Records for processing Start Marker

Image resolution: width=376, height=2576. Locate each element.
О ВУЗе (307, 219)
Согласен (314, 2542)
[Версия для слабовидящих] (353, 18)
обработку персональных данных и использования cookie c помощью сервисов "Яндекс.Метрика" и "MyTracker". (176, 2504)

Records for processing End Marker
Records for processing Start Marker

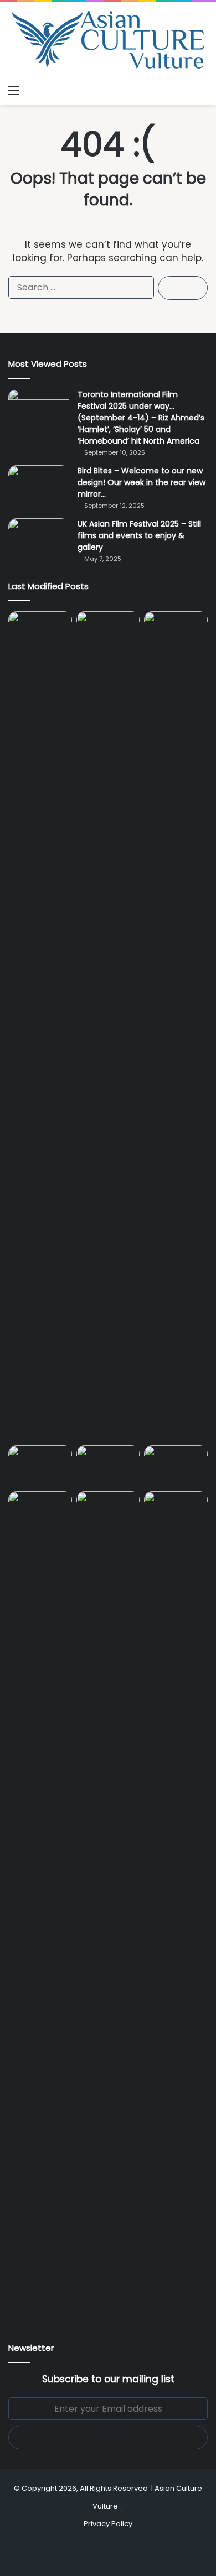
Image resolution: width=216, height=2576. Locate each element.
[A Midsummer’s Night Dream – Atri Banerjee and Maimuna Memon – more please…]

Records for processing End Marker

• _What needs to be done_
Look above for the line with "Image resolution: width=376, height=2576."; retype exactly that line, every line after it up to the line with "обработку персональных данных", and that line too, nothing else.

• _Response area_
Image resolution: width=376, height=2576. Locate each element.
О ВУЗе (307, 219)
Согласен (314, 2542)
[Версия для слабовидящих] (353, 18)
обработку персональных данных и использования cookie c помощью сервисов "Яндекс.Метрика" и "MyTracker". (176, 2504)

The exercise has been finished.